I hope that you can spend some time this day meditating on this amazing dogma of our faith, and that you can visit at least for a little while with our Blessed Mother, either your parish church, chapel, a Marian shrine, or even in the shrine of your heart.
Below is what the Catechism of the Catholic Church says about the Immaculate Conception. Perhaps this can be fodder for your meditation:
“To become the mother of the Savior, Mary ‘was enriched by God with gifts appropriate to such a role.’ The angel Gabriel at the moment of the annunciation salutes her as ‘full of grace’. In fact, in order for Mary to be able to give the free assent of her faith to the announcement of her vocation, it was necessary that she be wholly borne by God’s grace.
Through the centuries the Church has become ever more aware that Mary, ‘full of grace’ through God, was redeemed from the moment of her conception. That is what the dogma of the Immaculate Conception confesses, as Pope Pius IX proclaimed in 1854:
- The most Blessed Virgin Mary was, from the first moment of her conception, by a singular grace and privilege of almighty God and by virtue of the merits of Jesus Christ, Savior of the human race, preserved immune from all stain of original sin.
The ‘splendor of an entirely unique holiness’ by which Mary is ‘enriched from the first instant of her conception’ comes wholly from Christ: she is ‘redeemed, in a more exalted fashion, by reason of the merits of her Son’. The Father blessed Mary more than any other created person ‘in Christ with every spiritual blessing in the heavenly places’ and chose her ‘in Christ before the foundation of the world, to be holy and blameless before him in love’.
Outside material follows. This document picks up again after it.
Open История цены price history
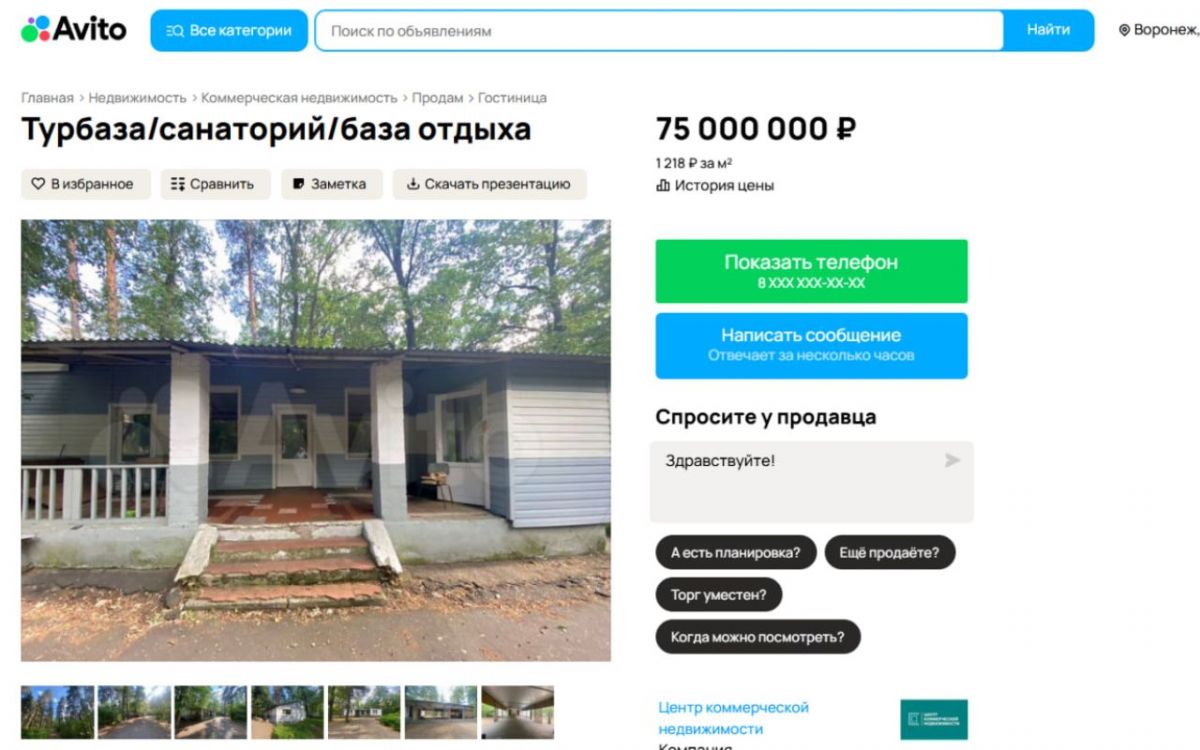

The Fathers of the Eastern tradition call the Mother of God ‘the All-Holy’ (Panagia), and celebrate her as ‘free from any stain of sin, as though fashioned by the Holy Spirit and formed as a new creature’. By the grace of God Mary remained free of every personal sin her whole life long.” (CCC, 490-493)
As we celebrate the Immaculate Conception, we might also ask our Lady to intercede for us the grace of purity for our own selves and those we love. It isn’t possible for us to be immaculately conceived, but it is possible for us to grow in holiness, with Mary’s help. Here’s a prayer that I think is particularly fitting for the occasion. It was written by Fr. Joseph Kentenich, Servant of God and Founder of the Apostolic Movement of Schoenstatt. He wrote it when he was just a boy, and its profundity and yet childlike simplicity always deeply touches my heart – I’m sure it will touch yours, too. Blessed Feast of the Immaculate Conception!
for the sake of your purity, keep me pure in body and soul.
Open wide to me your heart and the heart of your Son.
Implore for me deep self-knowledge and the grace to persevere and remain faithful until death.
Give me souls; keep all else for yourself. Amen.